**Texte présenté:**
FMJ Mtl6e DIMANCHE DU TEMPS ORDINAIRE – A
Frère Antoine-Emmanuel
Si 15, 15-20 ; Ps 118 ; 1 Co 2, 6-10 ; Mt 5, 17-37
13 février 2011
Sanctuaire du Saint-Sacrement, Montréal

Jésus trop exigeant ?

Quelle exigence !
Un regard de désir porté sur une femme – ou un homme –
a la gravité d’un adultère accompli. (cf. Mt 5,28)

La moindre faute contre un frère
exige réconciliation en bonne et due forme. (cf. 5,25)

Est-ce que nous n’avons pas envie de répondre à Jésus :
Seigneur, j’aurais préféré
que tu viennes abolir la Loi plutôt que de l’accomplir.

Les appels de notre conscience relayés dans le Décalogue
sont déjà lourds… pourquoi en ajouter ?

Pourquoi ?

Ce chapitre 5 de Saint Matthieu est comme certains films
comme le Festin de Babette :
il faut attendre la fin pour en comprendre le sens, la portée.
Regardons le dernier verset :
« Vous donc, vous serez parfaits,
comme votre Père du Ciel est parfait » (Mt 5,48).

Avons-nous déjà pris ce verset au sérieux ?
S’il apparaissait sur notre écran, que ferions-nous ?

(Entrées de données extraites)
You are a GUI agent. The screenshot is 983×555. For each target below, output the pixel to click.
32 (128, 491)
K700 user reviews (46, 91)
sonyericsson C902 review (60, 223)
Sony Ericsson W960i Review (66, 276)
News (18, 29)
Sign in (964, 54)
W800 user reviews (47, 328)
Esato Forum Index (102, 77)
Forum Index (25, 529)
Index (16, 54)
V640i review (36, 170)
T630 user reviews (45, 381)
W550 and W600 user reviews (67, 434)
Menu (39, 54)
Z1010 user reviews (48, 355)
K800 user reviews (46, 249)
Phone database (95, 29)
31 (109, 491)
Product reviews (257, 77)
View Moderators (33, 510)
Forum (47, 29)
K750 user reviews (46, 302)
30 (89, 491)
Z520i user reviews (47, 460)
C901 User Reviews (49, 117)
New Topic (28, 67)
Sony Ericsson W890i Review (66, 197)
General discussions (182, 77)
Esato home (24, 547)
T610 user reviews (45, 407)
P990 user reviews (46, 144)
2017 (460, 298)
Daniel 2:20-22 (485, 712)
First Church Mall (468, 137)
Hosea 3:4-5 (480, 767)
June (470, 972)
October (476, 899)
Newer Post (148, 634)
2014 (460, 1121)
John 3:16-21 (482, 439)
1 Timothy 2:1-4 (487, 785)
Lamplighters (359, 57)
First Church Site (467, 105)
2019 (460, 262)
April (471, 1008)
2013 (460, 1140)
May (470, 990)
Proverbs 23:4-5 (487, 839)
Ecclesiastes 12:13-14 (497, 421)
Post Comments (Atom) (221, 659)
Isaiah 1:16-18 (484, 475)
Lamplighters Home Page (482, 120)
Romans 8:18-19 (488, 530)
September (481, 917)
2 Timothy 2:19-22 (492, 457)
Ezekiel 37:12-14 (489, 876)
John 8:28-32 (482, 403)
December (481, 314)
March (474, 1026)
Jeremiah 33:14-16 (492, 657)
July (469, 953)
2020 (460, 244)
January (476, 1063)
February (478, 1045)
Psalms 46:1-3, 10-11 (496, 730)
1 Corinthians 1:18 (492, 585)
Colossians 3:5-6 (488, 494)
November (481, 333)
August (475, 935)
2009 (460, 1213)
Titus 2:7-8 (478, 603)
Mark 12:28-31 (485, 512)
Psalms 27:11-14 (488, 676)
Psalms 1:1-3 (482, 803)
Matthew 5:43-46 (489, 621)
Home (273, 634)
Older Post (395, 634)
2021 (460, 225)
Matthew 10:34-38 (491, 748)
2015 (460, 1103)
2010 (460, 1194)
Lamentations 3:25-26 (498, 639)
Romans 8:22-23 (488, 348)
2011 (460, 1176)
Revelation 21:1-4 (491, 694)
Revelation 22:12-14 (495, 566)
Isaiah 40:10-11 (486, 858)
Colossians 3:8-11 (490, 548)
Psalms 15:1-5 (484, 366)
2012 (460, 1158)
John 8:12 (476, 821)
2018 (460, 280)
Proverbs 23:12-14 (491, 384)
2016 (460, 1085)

**Travail demandé:**
**1.** Recopiez le texte présenté de "Ce chapitre 5" à "au sérieux ?" en remplaçant "films" par "romans".
**2.** Répondez aux questions suivantes à partir du texte présenté.
(a) À quelle date le texte est-il daté ?
(b) Dans quel lieu le texte situe-t-il cette prédication ?
(c) Quel film le texte cite-t-il en exemple ?

**Réponses attendues:**
**1.**
Ce chapitre 5 de Saint Matthieu est comme certains romans
comme le Festin de Babette :
il faut attendre la fin pour en comprendre le sens, la portée.
Regardons le dernier verset :
« Vous donc, vous serez parfaits,
comme votre Père du Ciel est parfait » (Mt 5,48).

Avons-nous déjà pris ce verset au sérieux ?

**2.**
(a) Le 13 février 2011.
(b) Au Sanctuaire du Saint-Sacrement, à Montréal.
(c) Le Festin de Babette.